* [Task statement]
Copy out verbatim the records below from the line containing "At what coordinates should I click to accomplish: Click the 2021" through the line containing "Looking at the screenshot, I should coord(53,47).", including both of those lines.
start Information provided
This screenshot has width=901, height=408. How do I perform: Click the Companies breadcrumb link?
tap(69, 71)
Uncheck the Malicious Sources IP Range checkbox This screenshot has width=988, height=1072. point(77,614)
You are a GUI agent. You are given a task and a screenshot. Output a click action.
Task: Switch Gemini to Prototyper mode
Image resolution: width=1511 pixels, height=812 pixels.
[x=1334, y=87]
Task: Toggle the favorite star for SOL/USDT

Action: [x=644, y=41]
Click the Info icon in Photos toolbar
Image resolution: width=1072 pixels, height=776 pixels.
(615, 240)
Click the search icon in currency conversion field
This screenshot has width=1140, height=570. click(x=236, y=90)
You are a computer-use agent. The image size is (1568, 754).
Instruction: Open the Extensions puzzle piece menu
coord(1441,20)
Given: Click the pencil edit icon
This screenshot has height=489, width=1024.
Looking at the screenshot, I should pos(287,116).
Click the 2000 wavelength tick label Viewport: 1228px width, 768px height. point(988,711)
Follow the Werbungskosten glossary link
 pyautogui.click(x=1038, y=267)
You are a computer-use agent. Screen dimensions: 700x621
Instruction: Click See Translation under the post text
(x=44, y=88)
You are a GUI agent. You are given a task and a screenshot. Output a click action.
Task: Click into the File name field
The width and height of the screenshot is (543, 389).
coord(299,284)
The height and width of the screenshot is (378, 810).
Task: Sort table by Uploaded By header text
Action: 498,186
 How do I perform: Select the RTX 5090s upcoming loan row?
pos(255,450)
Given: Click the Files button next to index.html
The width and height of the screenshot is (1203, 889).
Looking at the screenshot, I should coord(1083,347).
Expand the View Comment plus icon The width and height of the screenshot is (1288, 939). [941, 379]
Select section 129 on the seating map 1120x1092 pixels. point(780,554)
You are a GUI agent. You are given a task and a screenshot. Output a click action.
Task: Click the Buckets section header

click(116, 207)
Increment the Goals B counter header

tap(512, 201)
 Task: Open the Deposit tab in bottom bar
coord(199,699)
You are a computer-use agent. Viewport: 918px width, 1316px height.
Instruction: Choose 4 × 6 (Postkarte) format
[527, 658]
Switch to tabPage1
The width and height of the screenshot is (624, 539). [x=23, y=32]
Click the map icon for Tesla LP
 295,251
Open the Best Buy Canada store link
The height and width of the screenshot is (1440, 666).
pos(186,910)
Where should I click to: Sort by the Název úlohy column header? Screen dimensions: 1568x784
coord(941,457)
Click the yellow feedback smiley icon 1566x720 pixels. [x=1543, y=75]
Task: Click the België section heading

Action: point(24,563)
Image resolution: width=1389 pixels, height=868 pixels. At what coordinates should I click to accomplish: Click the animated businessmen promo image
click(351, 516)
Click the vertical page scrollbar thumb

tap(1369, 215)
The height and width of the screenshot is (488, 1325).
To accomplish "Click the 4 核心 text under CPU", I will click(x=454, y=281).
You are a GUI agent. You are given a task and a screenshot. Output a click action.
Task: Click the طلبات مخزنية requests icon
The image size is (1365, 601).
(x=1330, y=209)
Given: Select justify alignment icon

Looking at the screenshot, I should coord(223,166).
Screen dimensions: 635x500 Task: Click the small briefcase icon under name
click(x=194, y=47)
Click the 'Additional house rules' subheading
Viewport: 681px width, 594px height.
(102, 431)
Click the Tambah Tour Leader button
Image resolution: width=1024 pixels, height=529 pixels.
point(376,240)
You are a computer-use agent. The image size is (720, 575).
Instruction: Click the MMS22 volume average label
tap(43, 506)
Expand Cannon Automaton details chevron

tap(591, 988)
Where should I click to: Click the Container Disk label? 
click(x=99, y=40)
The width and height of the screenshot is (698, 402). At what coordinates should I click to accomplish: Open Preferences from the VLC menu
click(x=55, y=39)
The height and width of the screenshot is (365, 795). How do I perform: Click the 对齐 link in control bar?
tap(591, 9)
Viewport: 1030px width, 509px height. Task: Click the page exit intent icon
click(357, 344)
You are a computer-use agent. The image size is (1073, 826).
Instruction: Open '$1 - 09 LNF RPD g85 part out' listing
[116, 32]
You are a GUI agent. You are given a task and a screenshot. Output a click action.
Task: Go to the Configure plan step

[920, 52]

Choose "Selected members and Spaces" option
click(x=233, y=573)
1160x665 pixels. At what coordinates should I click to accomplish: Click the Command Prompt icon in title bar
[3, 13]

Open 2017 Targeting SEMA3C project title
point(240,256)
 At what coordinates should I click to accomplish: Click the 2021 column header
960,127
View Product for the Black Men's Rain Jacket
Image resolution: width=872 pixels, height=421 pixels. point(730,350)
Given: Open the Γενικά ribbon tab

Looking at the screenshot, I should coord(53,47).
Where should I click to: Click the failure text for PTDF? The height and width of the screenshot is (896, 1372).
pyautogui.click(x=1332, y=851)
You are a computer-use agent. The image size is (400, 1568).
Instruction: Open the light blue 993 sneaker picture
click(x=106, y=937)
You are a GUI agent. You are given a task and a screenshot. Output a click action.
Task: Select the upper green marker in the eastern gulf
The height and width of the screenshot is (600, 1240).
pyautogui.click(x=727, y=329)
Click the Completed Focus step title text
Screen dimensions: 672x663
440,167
end Information provided
* [Task solution]
 At what coordinates should I click to accomplish: Click the 2021 column header
960,127
View Product for the Black Men's Rain Jacket
Image resolution: width=872 pixels, height=421 pixels. point(730,350)
Given: Open the Γενικά ribbon tab

Looking at the screenshot, I should coord(53,47).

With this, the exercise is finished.